Originally Published in Trailer Life Magazine

Antiques have caused my husband, Guy, and I, to while away many enjoyable hours over the years at shows and auctions, but never until just recently had we seen anything on the scale of Gold Rush Days. It turns the entire town of Oronoco, Minn., located in the southeast corner of the state with a population of 1,000, into a bustling antique Mecca. The canvas shelters over many of the antique booths set up in the grid of streets create a virtual tent city.

Never had we seen such an assortment of enticing relics displayed on tables, grassy lawns and roadsides – it is an antique lover’s dream come true. Awaiting our perusal was everything from fine mahogany dining tables with a dozen matching chairs to distressed pine bookcases with cracked shelves. There were rustic 1890s farm wagons with wooden wheels to rusty 1940s velocipedes; ornately beaded Native American moccasins to daintily embroidered sheets and pillowcases; 18th century muskets and 19th century glass trade beads; wooden water buckets to wooden cigar-store Indians; 1858-vintage blue glass Mason jars to Depression-era peach-colored glass tumblers and more.

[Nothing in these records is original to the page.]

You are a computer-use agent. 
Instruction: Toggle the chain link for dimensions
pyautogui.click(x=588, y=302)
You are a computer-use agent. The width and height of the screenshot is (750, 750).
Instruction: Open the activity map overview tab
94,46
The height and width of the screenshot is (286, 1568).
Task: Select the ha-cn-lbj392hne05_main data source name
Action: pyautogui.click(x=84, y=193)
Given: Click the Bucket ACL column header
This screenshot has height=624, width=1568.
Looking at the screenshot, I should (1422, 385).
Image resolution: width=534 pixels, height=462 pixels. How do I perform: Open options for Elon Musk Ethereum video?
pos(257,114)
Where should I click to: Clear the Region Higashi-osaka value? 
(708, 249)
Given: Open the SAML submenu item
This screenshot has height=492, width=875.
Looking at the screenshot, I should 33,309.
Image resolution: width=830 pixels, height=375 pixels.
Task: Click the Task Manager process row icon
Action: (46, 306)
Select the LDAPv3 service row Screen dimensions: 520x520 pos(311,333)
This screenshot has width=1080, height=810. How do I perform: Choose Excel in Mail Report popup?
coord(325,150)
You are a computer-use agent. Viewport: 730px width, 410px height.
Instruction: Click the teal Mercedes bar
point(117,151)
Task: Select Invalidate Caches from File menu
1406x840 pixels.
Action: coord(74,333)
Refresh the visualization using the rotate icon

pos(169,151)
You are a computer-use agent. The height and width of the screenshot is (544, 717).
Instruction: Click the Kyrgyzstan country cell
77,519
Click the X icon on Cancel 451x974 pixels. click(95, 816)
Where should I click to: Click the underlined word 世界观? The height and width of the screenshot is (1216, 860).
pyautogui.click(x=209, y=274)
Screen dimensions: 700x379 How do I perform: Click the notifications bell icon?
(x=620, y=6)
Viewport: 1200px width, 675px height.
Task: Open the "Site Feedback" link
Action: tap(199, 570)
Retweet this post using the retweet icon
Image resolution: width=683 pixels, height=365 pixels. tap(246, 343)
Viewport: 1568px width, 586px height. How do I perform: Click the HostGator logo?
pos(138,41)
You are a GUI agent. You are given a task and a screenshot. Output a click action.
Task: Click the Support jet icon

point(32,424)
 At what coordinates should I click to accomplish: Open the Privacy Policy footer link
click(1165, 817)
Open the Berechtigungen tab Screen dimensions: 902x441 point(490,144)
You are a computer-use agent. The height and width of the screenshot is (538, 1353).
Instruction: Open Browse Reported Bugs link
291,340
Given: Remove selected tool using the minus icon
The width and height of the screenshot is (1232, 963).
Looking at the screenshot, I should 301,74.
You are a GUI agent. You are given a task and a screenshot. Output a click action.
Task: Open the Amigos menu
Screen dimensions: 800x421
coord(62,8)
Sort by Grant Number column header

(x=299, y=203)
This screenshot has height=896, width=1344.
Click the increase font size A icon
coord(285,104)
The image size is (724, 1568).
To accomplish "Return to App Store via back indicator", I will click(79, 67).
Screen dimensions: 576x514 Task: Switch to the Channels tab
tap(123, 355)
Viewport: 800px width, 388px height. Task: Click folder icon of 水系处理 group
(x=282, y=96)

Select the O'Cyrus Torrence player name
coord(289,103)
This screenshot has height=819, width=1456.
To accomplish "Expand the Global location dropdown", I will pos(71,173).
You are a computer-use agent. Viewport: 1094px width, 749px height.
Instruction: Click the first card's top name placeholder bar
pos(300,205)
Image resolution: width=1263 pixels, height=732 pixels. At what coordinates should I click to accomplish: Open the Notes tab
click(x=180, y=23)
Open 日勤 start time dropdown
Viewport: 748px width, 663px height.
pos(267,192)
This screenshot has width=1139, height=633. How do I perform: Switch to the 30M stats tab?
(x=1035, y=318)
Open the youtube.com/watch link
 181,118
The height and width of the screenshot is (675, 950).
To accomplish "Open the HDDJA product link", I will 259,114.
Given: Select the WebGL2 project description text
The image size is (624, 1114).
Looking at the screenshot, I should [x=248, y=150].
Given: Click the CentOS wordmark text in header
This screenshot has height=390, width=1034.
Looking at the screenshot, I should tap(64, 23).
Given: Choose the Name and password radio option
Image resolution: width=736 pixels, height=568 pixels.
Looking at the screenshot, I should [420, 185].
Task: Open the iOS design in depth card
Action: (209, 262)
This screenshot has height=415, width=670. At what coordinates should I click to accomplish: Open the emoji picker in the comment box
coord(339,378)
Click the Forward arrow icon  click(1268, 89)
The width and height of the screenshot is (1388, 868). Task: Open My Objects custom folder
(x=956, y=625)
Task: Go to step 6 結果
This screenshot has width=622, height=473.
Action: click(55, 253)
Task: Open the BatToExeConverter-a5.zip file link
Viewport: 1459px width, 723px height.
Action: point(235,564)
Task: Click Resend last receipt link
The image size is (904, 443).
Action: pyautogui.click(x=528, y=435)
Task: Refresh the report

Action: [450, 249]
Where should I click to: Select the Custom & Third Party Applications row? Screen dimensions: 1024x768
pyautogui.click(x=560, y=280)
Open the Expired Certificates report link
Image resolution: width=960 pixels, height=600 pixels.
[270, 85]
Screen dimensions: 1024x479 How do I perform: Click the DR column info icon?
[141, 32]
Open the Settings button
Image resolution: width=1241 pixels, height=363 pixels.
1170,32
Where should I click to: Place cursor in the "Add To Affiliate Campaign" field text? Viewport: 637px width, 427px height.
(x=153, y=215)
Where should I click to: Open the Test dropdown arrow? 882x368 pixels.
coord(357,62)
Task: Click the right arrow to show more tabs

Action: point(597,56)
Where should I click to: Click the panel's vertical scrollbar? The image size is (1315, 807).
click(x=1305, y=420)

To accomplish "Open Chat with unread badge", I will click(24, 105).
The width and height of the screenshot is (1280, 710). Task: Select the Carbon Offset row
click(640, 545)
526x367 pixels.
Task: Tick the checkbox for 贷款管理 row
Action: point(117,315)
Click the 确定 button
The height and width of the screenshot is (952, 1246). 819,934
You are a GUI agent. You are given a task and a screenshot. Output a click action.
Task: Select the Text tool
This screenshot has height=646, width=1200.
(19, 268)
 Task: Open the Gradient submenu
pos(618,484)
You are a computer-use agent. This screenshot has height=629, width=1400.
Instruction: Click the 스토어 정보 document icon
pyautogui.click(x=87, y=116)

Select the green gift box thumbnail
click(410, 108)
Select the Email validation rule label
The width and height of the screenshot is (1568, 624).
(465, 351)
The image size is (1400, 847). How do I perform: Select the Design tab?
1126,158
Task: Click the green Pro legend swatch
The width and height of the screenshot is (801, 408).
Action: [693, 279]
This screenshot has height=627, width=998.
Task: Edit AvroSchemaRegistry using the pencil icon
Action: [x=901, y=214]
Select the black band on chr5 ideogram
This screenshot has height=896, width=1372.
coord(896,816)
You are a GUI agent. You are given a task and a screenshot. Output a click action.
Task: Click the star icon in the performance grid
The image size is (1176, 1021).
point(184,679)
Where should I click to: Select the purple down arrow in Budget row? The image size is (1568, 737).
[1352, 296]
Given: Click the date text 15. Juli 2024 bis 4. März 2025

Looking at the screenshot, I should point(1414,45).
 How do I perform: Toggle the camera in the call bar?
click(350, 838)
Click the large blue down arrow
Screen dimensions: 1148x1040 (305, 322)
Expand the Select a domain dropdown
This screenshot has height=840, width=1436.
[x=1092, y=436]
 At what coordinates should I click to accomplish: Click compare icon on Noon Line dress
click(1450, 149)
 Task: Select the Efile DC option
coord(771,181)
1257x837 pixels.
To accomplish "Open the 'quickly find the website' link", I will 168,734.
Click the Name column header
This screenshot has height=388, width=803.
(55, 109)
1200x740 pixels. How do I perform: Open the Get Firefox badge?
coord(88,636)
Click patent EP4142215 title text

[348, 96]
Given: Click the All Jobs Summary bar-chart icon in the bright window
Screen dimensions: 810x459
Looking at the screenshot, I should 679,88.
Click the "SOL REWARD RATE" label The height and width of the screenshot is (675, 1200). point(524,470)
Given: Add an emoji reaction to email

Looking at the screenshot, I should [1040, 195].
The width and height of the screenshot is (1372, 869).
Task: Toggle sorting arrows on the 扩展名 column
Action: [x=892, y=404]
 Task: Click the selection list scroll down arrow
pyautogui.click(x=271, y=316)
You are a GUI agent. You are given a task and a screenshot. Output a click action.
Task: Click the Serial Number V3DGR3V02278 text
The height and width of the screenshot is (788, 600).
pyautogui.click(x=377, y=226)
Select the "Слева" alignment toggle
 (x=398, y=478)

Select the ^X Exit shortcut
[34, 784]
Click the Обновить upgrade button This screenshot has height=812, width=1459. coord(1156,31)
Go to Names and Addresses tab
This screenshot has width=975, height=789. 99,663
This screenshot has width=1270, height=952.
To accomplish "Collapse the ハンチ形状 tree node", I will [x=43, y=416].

Not every vendor was selling antiques. For instance, Robert Foley from Galena, Ill. pulled a flatbed trailer here packed tightly with a host of weighty life-size (some of them larger than life) die-cast animals, giraffes, bears, roosters and elephants.

Nearly as numerous were the food booths offering all sorts of fair delights: fish and chips, crab fritters, shish-kabobs, cheese curds and lemonade among others.

GOLD RUSH ORIGINS

Downtown Oronoco Gold Rush Days was first held in 1972 and although some of the antiques are rings, bracelets and other fine jewelry, the object of Gold Rush Days is to attract many people interested in yesterday’s artifacts to the town by hosting an enormous antique show, one of the biggest anywhere.

Rustic 1890s farm wagons were some of the antique gems.

Rustic 1890s farm wagons were some of the antique gems.

Steve Mohlke and his wife Evelyn, manage 40-acre Oronoco Park which offers RV camping, explained that in the late 1850s gold was discovered in an oxbow of the Zumbro River about 4 miles downstream from the town, prompting a small-scale gold rush at the time. However, the scores of prospectors who poured in from around the country hoping to strike it rich back then don’t compare to the 350,000 visitors who flood into this tiny town every year seeking treasure of a different sort.

During the annual three-day Gold Rush, which takes place this August 17-19, Oronoco’s roads are for the most part open only to the throngs of pedestrians who wander from booth to booth. Event Coordinator Carol Olson said there are about 1,200 booths and 400 vendors, as many of them rent more than one booth.

One of thousands of rare, pristine antiques at the Gold Rush.

One of thousands of rare, pristine antiques at the Gold Rush.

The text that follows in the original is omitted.